O problema, segundo economistas, é que ainda faltam clareza e realismo a muitas propostas, o que cria incertezas em relação à estabilidade e à retomada do crescimento.

“O que preocupa é que todos estão no palanque. Algumas propostas são só metas, outras são ingênuas. O diabo mora nos detalhes”, diz Zeina.

Entre os líderes das pesquisas, Jair Bolsonaro (PSL), Ciro Gomes (PDT) e Geraldo Alckmin (PSDB) afirmam –ainda que com propostas diferentes– que irão eliminar o déficit fiscal em um ou dois anos , prazo considerado pouco factível já que muitas das medidas dependem de mudanças na lei e amplo apoio político.

O programa do PT de Fernando Haddad é vago ao reconhecer a existência do problema fiscal, e propor –sem maiores detalhes– um novo modelo para garantir o equilíbrio das contas públicas e retomar o crescimento.
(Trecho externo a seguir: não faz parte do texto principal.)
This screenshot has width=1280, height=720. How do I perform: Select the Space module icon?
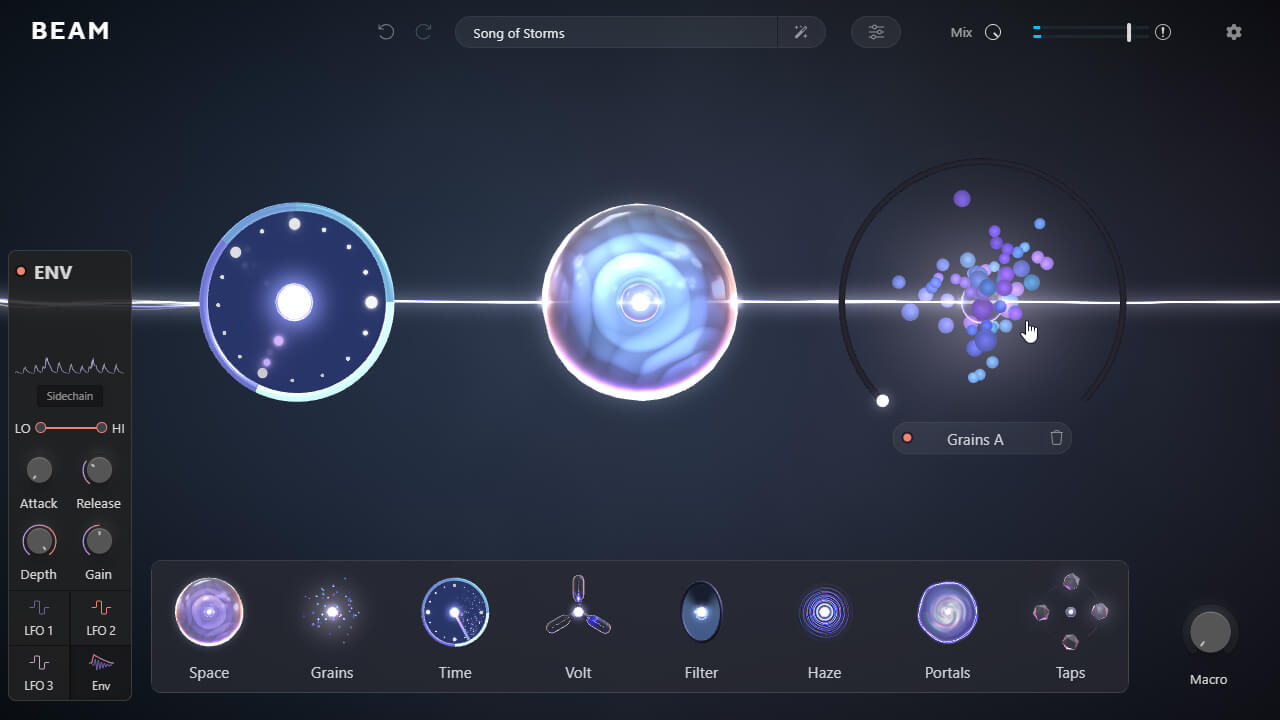pyautogui.click(x=209, y=612)
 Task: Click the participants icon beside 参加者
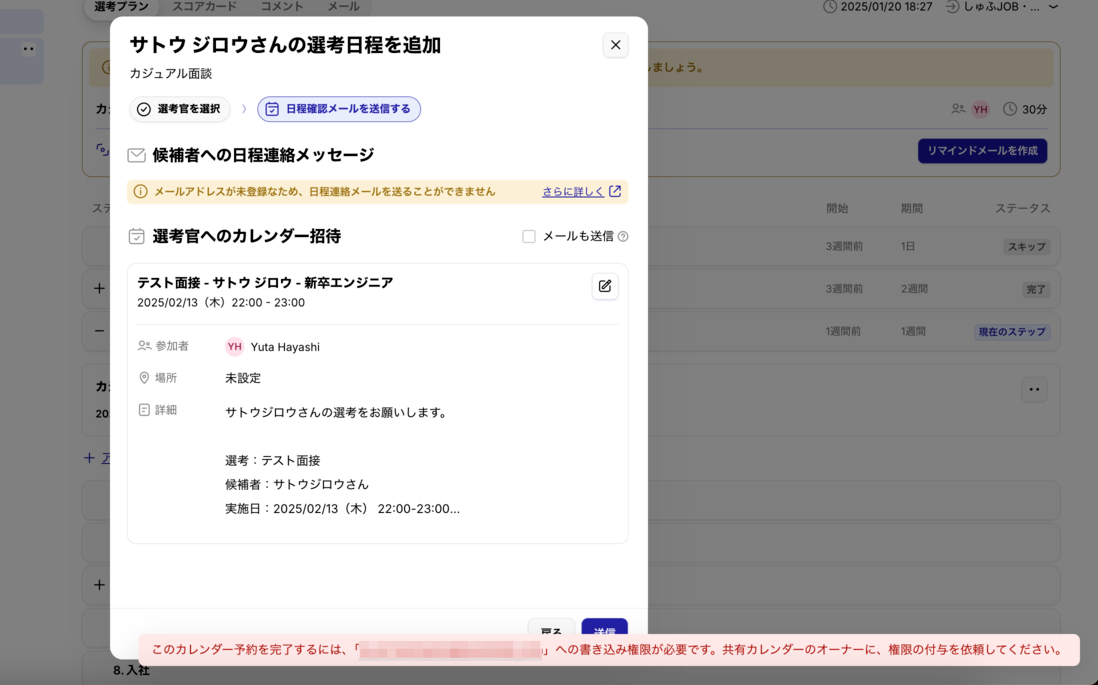pos(142,346)
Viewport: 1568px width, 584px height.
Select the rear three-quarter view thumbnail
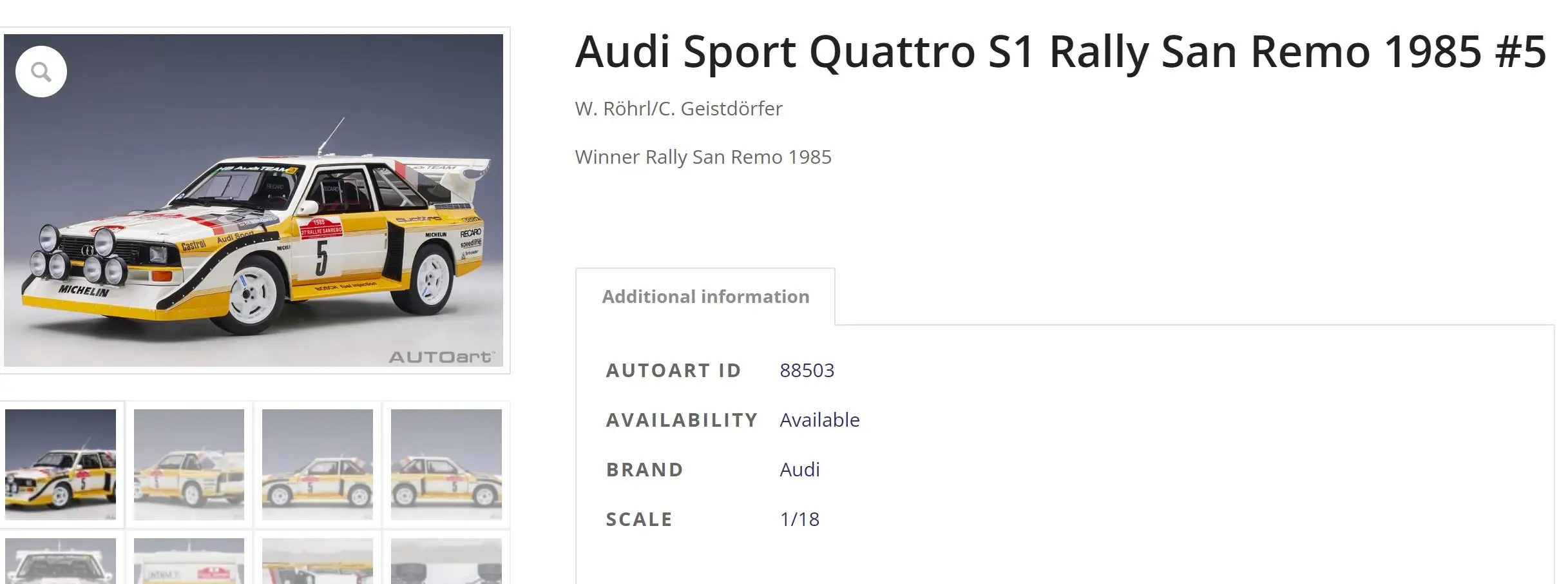point(189,464)

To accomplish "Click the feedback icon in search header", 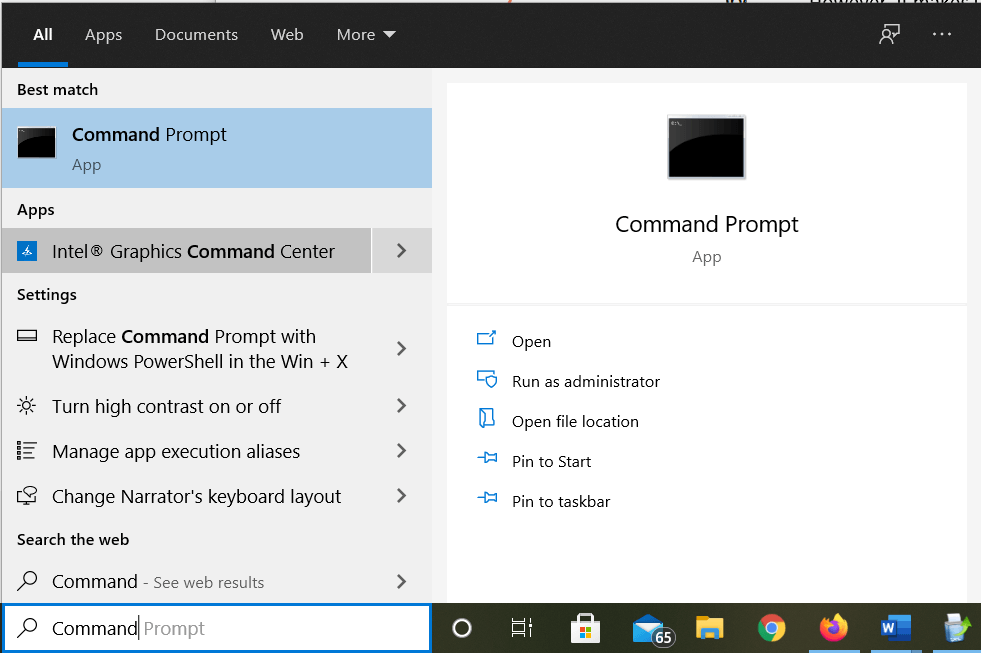I will pyautogui.click(x=889, y=34).
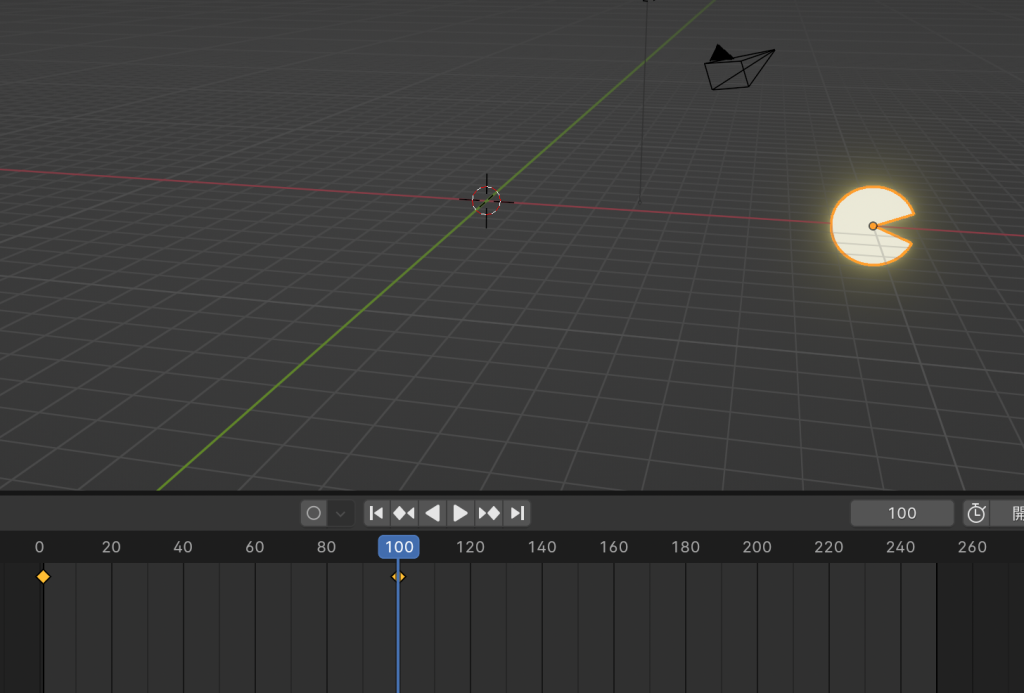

Especialistas acreditam que a forte polarização política que marca a campanha pode estar impedindo que as propostas avancem além do debate genérico. Mas ressaltam que o início do próximo do governo –seja quem for o eleito– precisará ser marcado pelo anúncio rápido de medidas reformistas.

“Não existem milagres em economia. É uma fantasia achar que você vai conseguir manter a inflação baixa sem sinalizar com clareza como vai tratar a tendência explosiva da dívida pública”, diz Otaviano Canuto, diretor-executivo do Banco Mundial.

Para o economista, o setor privado não elevará os investimentos no Brasil se não houver a apresentação de um ajuste fiscal detalhado e crível. “Nosso potencial de crescimento no futuro imediato é reduzido pela anemia da produtividade”, afirma Canuto.

Desde a década de 1980, a eficiência da economia brasileira cresce a um ritmo pífio. Segundo dados da organização The Conference Board, a produtividade do trabalho no país ficou praticamente estagnada nos últimos 40 anos. Nesse período, o indicador cresceu em média 2% ao ano no Chile, 4% na Coreia e 1% na Austrália.

“Os países que saíram do nível de renda média e se tornaram ricos foram os que reduziram o hiato de produtividade com os Estados Unidos, que é, em média, o país mais produtivo”, diz o economista José Alexandre Scheinkman, da Universidade Columbia.

Parte da receita desse processo de convergência nem entrou para valer no debate eleitoral. Ela passaria, segundo especialistas, por uma maior abertura comercial e a adoção de medidas para recuperar a defasada infraestrutura, sofisticar a pauta de exportações e estimular a inovação.

A ausência dessa agenda local é simbolicamente ilustrada pela baixa presença brasileira em reuniões internacionais como a que acaba de ocorrer na China, o Encontro Anual dos Novos Campeões.

“Por mais relevante que seja a questão fiscal, quando acompanhamos os debates em fóruns como esse, fica claro que estamos discutindo, ainda muito mal, a agenda do passado”, diz Jorge Arbache, secretário de relações internacionais do Ministério do Planejamento e único palestrante brasileiro no recente do Fórum Econômico Mundial.

“Vivemos numa economia global de altíssima interdependência, mais complexa do que em qualquer outra era. O sucesso depende da combinação entre políticas públicas e privadas”, diz Arbache.